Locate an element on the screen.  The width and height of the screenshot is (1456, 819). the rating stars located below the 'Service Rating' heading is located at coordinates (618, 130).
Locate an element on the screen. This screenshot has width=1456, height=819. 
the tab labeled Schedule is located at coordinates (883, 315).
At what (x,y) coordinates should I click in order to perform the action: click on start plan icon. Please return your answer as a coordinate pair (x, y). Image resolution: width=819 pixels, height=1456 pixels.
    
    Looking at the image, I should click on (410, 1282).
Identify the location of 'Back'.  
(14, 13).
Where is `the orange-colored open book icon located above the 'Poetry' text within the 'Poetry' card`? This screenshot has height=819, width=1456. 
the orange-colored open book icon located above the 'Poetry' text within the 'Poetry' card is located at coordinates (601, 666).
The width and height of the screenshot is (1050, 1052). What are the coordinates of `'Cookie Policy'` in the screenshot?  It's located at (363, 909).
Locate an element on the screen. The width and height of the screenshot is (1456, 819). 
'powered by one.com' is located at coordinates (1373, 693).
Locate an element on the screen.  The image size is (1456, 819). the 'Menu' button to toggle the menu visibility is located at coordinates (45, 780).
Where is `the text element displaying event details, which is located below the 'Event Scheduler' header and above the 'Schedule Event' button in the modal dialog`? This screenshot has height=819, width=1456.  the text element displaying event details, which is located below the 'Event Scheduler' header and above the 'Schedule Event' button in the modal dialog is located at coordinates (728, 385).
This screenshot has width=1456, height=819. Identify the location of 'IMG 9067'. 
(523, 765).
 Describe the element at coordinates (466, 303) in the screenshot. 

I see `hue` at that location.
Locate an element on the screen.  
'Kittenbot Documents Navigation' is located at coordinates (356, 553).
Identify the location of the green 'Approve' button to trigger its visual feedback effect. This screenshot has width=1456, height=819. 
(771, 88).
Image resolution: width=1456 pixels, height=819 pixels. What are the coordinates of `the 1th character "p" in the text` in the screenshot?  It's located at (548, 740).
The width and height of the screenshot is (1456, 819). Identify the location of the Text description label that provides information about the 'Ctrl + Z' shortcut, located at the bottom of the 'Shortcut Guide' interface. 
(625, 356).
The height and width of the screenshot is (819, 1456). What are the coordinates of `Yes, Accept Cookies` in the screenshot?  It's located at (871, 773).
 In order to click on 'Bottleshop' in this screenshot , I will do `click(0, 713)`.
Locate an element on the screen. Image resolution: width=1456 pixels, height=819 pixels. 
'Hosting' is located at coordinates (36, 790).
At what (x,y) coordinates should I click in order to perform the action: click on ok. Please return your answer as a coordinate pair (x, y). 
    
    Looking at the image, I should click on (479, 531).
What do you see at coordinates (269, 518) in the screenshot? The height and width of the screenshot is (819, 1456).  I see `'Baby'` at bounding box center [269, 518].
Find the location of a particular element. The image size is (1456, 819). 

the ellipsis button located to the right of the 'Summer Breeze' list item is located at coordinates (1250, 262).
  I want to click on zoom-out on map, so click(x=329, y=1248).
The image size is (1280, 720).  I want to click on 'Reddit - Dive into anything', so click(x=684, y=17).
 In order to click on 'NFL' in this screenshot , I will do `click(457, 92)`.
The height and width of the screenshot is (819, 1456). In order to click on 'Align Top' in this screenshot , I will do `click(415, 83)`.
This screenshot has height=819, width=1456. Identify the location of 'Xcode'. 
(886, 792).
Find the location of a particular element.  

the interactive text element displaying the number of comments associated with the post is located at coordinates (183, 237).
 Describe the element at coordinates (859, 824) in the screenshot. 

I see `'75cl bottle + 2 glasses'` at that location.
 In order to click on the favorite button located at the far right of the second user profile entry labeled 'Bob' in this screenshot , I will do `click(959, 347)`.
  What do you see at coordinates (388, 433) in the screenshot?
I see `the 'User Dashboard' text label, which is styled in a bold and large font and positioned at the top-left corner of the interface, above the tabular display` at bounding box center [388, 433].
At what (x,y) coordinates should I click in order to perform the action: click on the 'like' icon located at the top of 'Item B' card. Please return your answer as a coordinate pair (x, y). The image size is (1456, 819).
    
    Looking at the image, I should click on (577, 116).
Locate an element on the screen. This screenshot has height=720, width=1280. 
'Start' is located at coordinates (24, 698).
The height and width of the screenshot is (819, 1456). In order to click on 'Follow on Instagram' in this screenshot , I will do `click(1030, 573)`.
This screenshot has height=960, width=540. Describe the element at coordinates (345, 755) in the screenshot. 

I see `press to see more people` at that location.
--
**TASK DESCRIPTION**
Change every "Locate an element on the screen" in the material above to "Find an element on the screen" and write it all out again, leaving everything else as it is.

**RESPONSE**
Find an element on the screen.  The width and height of the screenshot is (1456, 819). the rating stars located below the 'Service Rating' heading is located at coordinates (618, 130).
Find an element on the screen. This screenshot has width=1456, height=819. 
the tab labeled Schedule is located at coordinates (883, 315).
At what (x,y) coordinates should I click in order to perform the action: click on start plan icon. Please return your answer as a coordinate pair (x, y). Image resolution: width=819 pixels, height=1456 pixels.
    
    Looking at the image, I should click on (410, 1282).
Identify the location of 'Back'.  
(14, 13).
Where is `the orange-colored open book icon located above the 'Poetry' text within the 'Poetry' card`? This screenshot has height=819, width=1456. 
the orange-colored open book icon located above the 'Poetry' text within the 'Poetry' card is located at coordinates (601, 666).
The width and height of the screenshot is (1050, 1052). What are the coordinates of `'Cookie Policy'` in the screenshot?  It's located at (363, 909).
Find an element on the screen. The width and height of the screenshot is (1456, 819). 
'powered by one.com' is located at coordinates (1373, 693).
Find an element on the screen.  The image size is (1456, 819). the 'Menu' button to toggle the menu visibility is located at coordinates (45, 780).
Where is `the text element displaying event details, which is located below the 'Event Scheduler' header and above the 'Schedule Event' button in the modal dialog`? This screenshot has height=819, width=1456.  the text element displaying event details, which is located below the 'Event Scheduler' header and above the 'Schedule Event' button in the modal dialog is located at coordinates (728, 385).
This screenshot has width=1456, height=819. Identify the location of 'IMG 9067'. 
(523, 765).
 Describe the element at coordinates (466, 303) in the screenshot. 

I see `hue` at that location.
Find an element on the screen.  
'Kittenbot Documents Navigation' is located at coordinates (356, 553).
Identify the location of the green 'Approve' button to trigger its visual feedback effect. This screenshot has width=1456, height=819. 
(771, 88).
Image resolution: width=1456 pixels, height=819 pixels. What are the coordinates of `the 1th character "p" in the text` in the screenshot?  It's located at (548, 740).
The width and height of the screenshot is (1456, 819). Identify the location of the Text description label that provides information about the 'Ctrl + Z' shortcut, located at the bottom of the 'Shortcut Guide' interface. 
(625, 356).
The height and width of the screenshot is (819, 1456). What are the coordinates of `Yes, Accept Cookies` in the screenshot?  It's located at (871, 773).
 In order to click on 'Bottleshop' in this screenshot , I will do `click(0, 713)`.
Find an element on the screen. Image resolution: width=1456 pixels, height=819 pixels. 
'Hosting' is located at coordinates (36, 790).
At what (x,y) coordinates should I click in order to perform the action: click on ok. Please return your answer as a coordinate pair (x, y). 
    
    Looking at the image, I should click on (479, 531).
What do you see at coordinates (269, 518) in the screenshot? The height and width of the screenshot is (819, 1456).  I see `'Baby'` at bounding box center [269, 518].
Find the location of a particular element. The image size is (1456, 819). 

the ellipsis button located to the right of the 'Summer Breeze' list item is located at coordinates (1250, 262).
  I want to click on zoom-out on map, so click(x=329, y=1248).
The image size is (1280, 720).  I want to click on 'Reddit - Dive into anything', so click(x=684, y=17).
 In order to click on 'NFL' in this screenshot , I will do `click(457, 92)`.
The height and width of the screenshot is (819, 1456). In order to click on 'Align Top' in this screenshot , I will do `click(415, 83)`.
This screenshot has height=819, width=1456. Identify the location of 'Xcode'. 
(886, 792).
Find the location of a particular element.  

the interactive text element displaying the number of comments associated with the post is located at coordinates (183, 237).
 Describe the element at coordinates (859, 824) in the screenshot. 

I see `'75cl bottle + 2 glasses'` at that location.
 In order to click on the favorite button located at the far right of the second user profile entry labeled 'Bob' in this screenshot , I will do `click(959, 347)`.
  What do you see at coordinates (388, 433) in the screenshot?
I see `the 'User Dashboard' text label, which is styled in a bold and large font and positioned at the top-left corner of the interface, above the tabular display` at bounding box center [388, 433].
At what (x,y) coordinates should I click in order to perform the action: click on the 'like' icon located at the top of 'Item B' card. Please return your answer as a coordinate pair (x, y). The image size is (1456, 819).
    
    Looking at the image, I should click on (577, 116).
Find an element on the screen. This screenshot has height=720, width=1280. 
'Start' is located at coordinates (24, 698).
The height and width of the screenshot is (819, 1456). In order to click on 'Follow on Instagram' in this screenshot , I will do `click(1030, 573)`.
This screenshot has height=960, width=540. Describe the element at coordinates (345, 755) in the screenshot. 

I see `press to see more people` at that location.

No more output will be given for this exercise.